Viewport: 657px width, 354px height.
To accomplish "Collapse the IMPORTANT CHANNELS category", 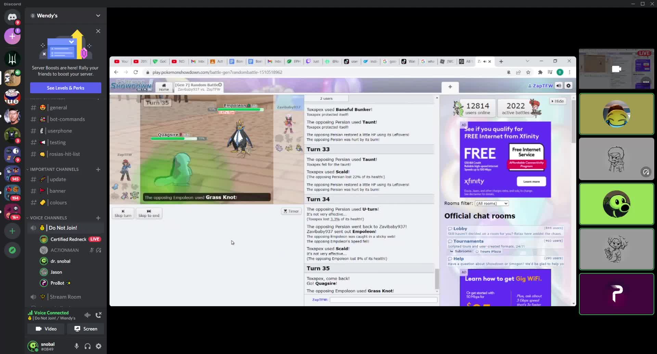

= = =

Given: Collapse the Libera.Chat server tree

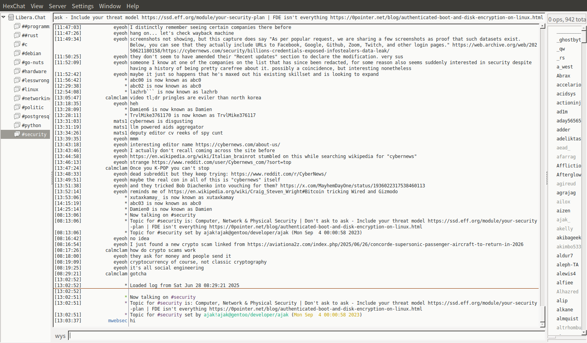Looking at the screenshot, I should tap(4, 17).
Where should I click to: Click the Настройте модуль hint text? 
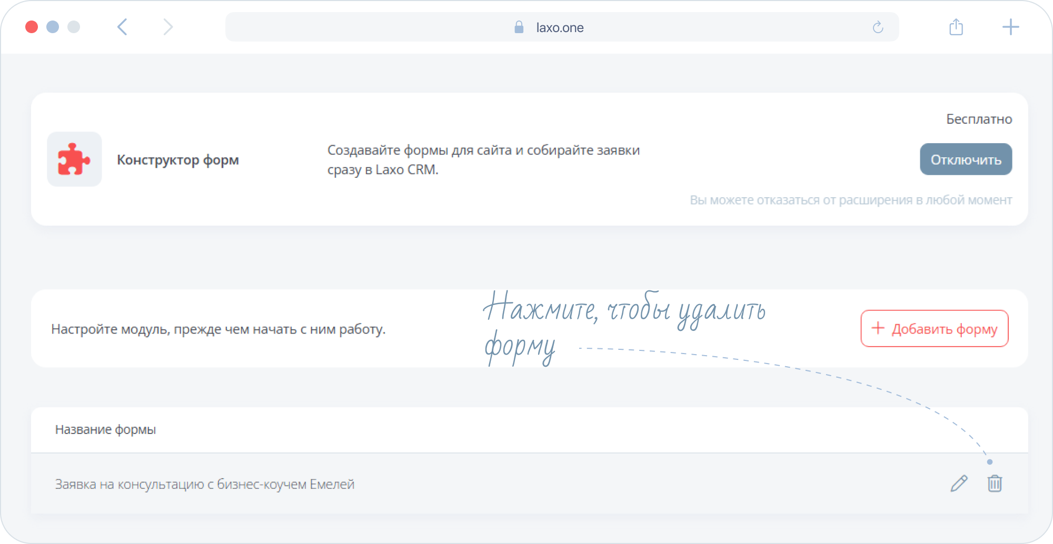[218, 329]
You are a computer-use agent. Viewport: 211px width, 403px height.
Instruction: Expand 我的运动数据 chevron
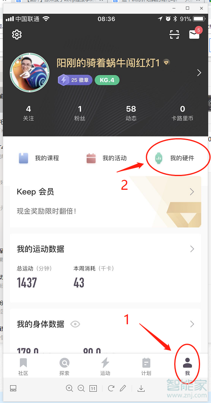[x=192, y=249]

= = =

What you have to do: Please revise the material from the line that contains "Given: Collapse the Libera.Chat server tree" down to the line that contains "[x=192, y=249]", both included, so that "Expand" becomes "Open" and nothing else changes. Give back only those lines, without the pictures.

Task solution:
Given: Collapse the Libera.Chat server tree

Looking at the screenshot, I should tap(4, 17).
Where should I click to: Click the Настройте модуль hint text? 
[218, 329]
You are a computer-use agent. Viewport: 211px width, 403px height.
Instruction: Open 我的运动数据 chevron
[x=192, y=249]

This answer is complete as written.